> Exercise requirements
Given the material below, repeat exactly the lines from the one containing "Click the back" through the final line, and nothing else.

:: Supplied data ::

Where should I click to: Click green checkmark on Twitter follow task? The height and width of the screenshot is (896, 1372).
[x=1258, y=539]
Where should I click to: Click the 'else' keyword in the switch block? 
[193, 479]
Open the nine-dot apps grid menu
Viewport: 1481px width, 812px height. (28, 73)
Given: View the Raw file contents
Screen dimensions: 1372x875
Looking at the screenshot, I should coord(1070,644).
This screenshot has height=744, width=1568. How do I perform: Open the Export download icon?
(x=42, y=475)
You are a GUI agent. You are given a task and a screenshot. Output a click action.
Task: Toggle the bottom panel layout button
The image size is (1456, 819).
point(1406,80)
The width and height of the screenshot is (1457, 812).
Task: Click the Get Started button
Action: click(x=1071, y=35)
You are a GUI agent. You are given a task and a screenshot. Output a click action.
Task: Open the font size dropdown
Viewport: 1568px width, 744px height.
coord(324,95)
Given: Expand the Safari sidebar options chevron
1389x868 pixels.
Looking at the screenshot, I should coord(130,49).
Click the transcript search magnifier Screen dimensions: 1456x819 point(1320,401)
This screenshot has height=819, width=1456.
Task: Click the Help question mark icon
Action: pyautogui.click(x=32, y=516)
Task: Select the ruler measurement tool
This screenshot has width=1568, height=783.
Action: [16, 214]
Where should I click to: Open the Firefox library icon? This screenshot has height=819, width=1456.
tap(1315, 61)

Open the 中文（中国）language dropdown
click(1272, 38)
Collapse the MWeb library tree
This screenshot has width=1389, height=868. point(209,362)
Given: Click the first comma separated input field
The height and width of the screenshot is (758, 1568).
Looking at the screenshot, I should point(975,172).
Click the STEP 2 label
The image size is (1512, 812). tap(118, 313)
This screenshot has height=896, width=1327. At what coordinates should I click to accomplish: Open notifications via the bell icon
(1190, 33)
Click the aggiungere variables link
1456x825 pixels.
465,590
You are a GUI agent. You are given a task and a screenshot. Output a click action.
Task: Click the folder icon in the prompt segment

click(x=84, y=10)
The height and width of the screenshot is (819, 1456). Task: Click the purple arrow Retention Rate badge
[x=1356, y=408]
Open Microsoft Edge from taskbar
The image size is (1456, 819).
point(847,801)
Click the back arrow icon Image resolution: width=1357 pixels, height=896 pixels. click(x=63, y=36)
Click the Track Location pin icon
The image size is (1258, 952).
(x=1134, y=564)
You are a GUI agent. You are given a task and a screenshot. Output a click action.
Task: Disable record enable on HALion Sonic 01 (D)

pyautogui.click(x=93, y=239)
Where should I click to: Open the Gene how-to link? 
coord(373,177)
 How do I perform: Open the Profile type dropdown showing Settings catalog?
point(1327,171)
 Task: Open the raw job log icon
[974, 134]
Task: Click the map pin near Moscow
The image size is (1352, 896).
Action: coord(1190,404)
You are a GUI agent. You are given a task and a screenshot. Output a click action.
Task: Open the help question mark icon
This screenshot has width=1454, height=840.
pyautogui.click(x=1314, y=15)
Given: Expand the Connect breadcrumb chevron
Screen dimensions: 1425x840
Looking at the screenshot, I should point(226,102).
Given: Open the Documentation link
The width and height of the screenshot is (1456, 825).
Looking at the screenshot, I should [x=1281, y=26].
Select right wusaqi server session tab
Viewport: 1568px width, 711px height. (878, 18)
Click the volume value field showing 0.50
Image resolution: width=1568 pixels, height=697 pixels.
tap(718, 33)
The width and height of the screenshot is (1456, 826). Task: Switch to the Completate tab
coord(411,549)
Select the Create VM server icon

:::

> Result of this exercise
Click the back arrow icon Image resolution: width=1357 pixels, height=896 pixels. click(x=63, y=36)
Click the Track Location pin icon
The image size is (1258, 952).
(x=1134, y=564)
You are a GUI agent. You are given a task and a screenshot. Output a click action.
Task: Disable record enable on HALion Sonic 01 (D)

pyautogui.click(x=93, y=239)
Where should I click to: Open the Gene how-to link? 
coord(373,177)
 How do I perform: Open the Profile type dropdown showing Settings catalog?
point(1327,171)
 Task: Open the raw job log icon
[974, 134]
Task: Click the map pin near Moscow
The image size is (1352, 896).
Action: coord(1190,404)
You are a GUI agent. You are given a task and a screenshot. Output a click action.
Task: Open the help question mark icon
This screenshot has width=1454, height=840.
pyautogui.click(x=1314, y=15)
Given: Expand the Connect breadcrumb chevron
Screen dimensions: 1425x840
Looking at the screenshot, I should point(226,102).
Given: Open the Documentation link
The width and height of the screenshot is (1456, 825).
Looking at the screenshot, I should [x=1281, y=26].
Select right wusaqi server session tab
Viewport: 1568px width, 711px height. (878, 18)
Click the volume value field showing 0.50
Image resolution: width=1568 pixels, height=697 pixels.
tap(718, 33)
The width and height of the screenshot is (1456, 826). Task: Switch to the Completate tab
coord(411,549)
Select the Create VM server icon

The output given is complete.